The discovery is contained in a thesis of master at Umass Amherst University. To calculate the rate of erosion, a team of researchers quantified the presence of a rare element – Beryllium 10 – in cultivated prairies in 5 US states, comparing them with virgin soils
by Emanuele Isonio
It all starts with a PhD thesis from the Department of Geosciences of the University of Massachusetts Amherst, the largest public university in New England. From his intuitions a study was then developed which involved several researchers from the same institute and which could represent a milestone in the awareness of the speed with which man is degrading the world’s soils.
Researchers from @UMassAmherst are the first to accurately calculate the rate of pre-agricultural erosion in the Midwest through the explosion of stars ✨. @ISTAseedtesting reads more: https://t.co/oNiWwOiUEX #seedquality #seedtesting pic.twitter.com/B7Xk0DfhDW
— ISTA – International Seed Testing Association (@ISTAseedtesting) December 15, 2022
Five states involved in the study
The research – financially supported by the government agency National Science Foundation (NSF) and published in the journal Geology – focused on the rate of erosion of agricultural soils in five states of the American Midwest: Iowa, Minnesota, South Dakota, Nebraska and Kansas. Objective: to understand if and to what extent agricultural activity has accelerated the rate of soil erosion compared to the past.
“This research addresses important scientific questions about landscape evolution,” said Justin Lawrence, program director in NSF’s Division of Earth Sciences. “The insights gained could lead to more sustainable agricultural practices.”
Beryllium-10 used as a clue
To succeed in the task, the study exploited Beryllium-10 (10Be).

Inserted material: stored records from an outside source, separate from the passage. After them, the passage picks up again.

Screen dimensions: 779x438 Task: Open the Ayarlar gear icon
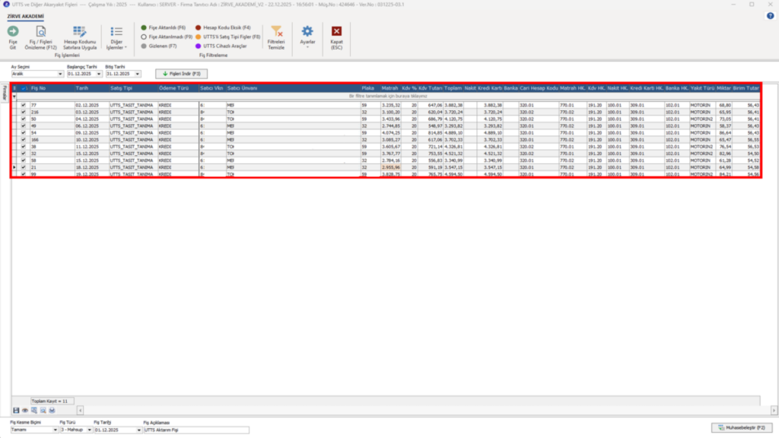[x=307, y=31]
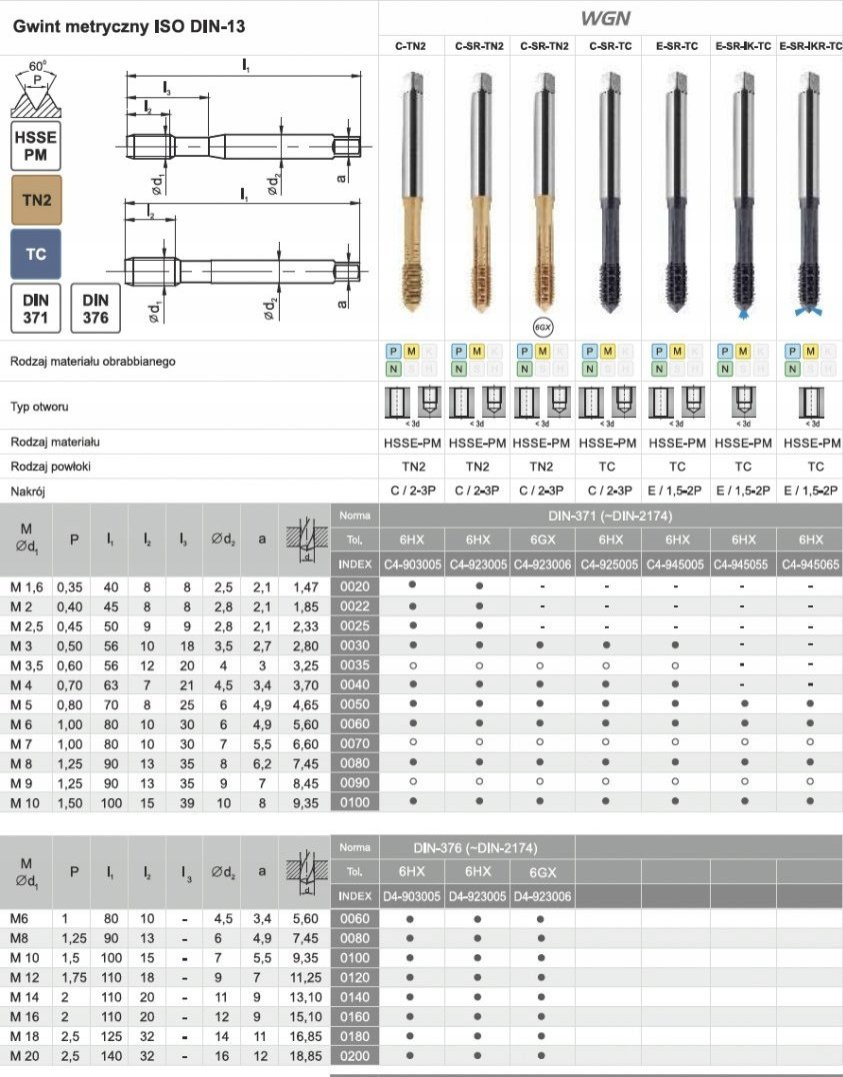Click the C-SR-TC column header
The width and height of the screenshot is (843, 1077).
(x=609, y=45)
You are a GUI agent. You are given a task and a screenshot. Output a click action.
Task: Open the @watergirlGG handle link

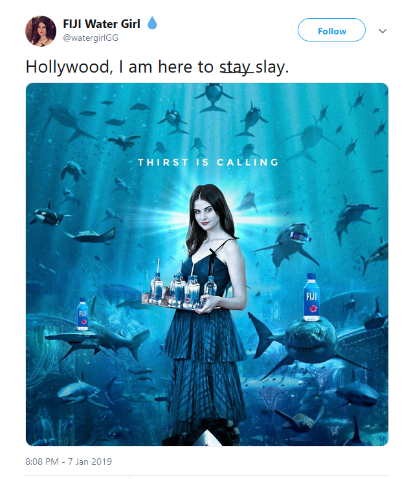point(91,38)
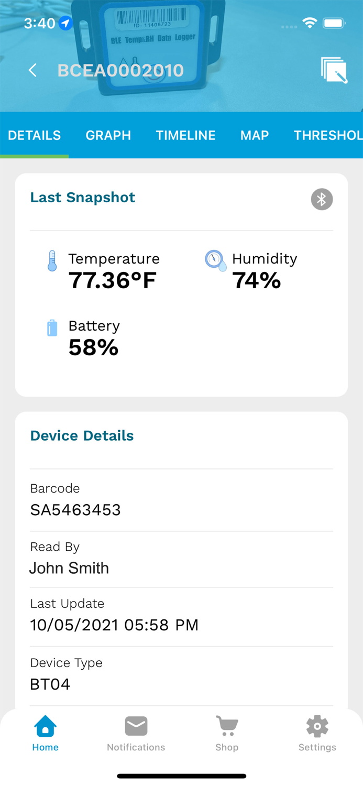Tap the battery indicator in status bar
The width and height of the screenshot is (363, 786).
[334, 23]
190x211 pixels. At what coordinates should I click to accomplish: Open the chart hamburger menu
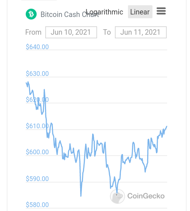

A very rare element, which is formed when the stars of the Milky Way explode and send out high-energy particles, the so-called cosmic rays. These rays, hurling themselves towards the Earth and crashing into the earth’s crust, split the oxygen in the soil, leaving tiny traces of beryllium-10. These residues, once they end up in the upper layer of the soil, can then be used, thanks to their half-life, to accurately determine average erosion rates over thousands or even millions of years.
To measure the quantity of beryllium-10, the researchers identified portions of land that had never been affected by modern agriculture. “We went to 14 small patches of still existing native prairie in each of the five states covered by our survey. Through a hand auger we collected cores of deep soil, a material that dates back to the last ice age,” explains Isaac Larsen, a geoscientist at the University of Massachusetts Amherst and senior author of the publication. “We brought this soil back to our laboratory, l ‘we sieved to isolate individual grains of sand, removed anything that wasn’t quartz, and then ran a chemical purification process to separate the beryllium-10′.

Caroline Quarrier (right) and Brendon Quirk (left), researchers at Umass Amherst University, prepare to extract a soil sample from Stinson Prairie, Iowa. PHOTO: Umass Amherst University.
Insufficient federal guidelines
The results amazed the authors of the research themselves: before the arrival of modern agriculture, the average erosion rates in the US prairies were about 0.04 millimeters per year. A fact that goes back in time to the last ice age, about 12,000 years ago. Today the situation has definitely changed. Previous measurements, made in agricultural fields adjacent to the virgin grasslands studied during this survey, show that the cultivated areas are subjected to erosion rates up to a thousand times greater. In about 160 years of modern agriculture, no less than 57.6 billion tons of topsoil has been lost.
But the study by Umass Amherst researchers also clarifies another point: the normal rate of erosion in the pre-modern era is 25 times slower even than the soil loss that the US Department of Agriculture indicates sustainable in its guidelines for soil management. In fact, the USDA considers one millimeter of erosion every year “tolerable”. In a nutshell: even if they were all applied on a large scale, good cultivation practices would not bring erosion rates back to those recorded up to the early nineteenth century.

Caroline Quarrier in the Umass University lab during one of the experiments on the rate of US soil erosion. PHOTO: Umass Amherst University
Billionaire social costs
The rapid deterioration of soils in the US Midwest is not only a worrying environmental threat. It puts precious ecosystems at risk and contributes to an increase in greenhouse gases in the atmosphere. At stake is also American agricultural production. A calculation, carried out a couple of years ago by the Rockefeller Foundation on the “true costs of the food system” in the USA, included the erosion of agricultural land among the consequences of modern agriculture. The cost, for this item alone, is around 67 billion dollars a year: just under 8% of the almost $900 billion of unaccounted environmental costs, caused by the agri-food system on the environment and biodiversity.

The annual environmental costs caused by the US agri-food system. SOURCE: Rockefeller Foundation, 2021.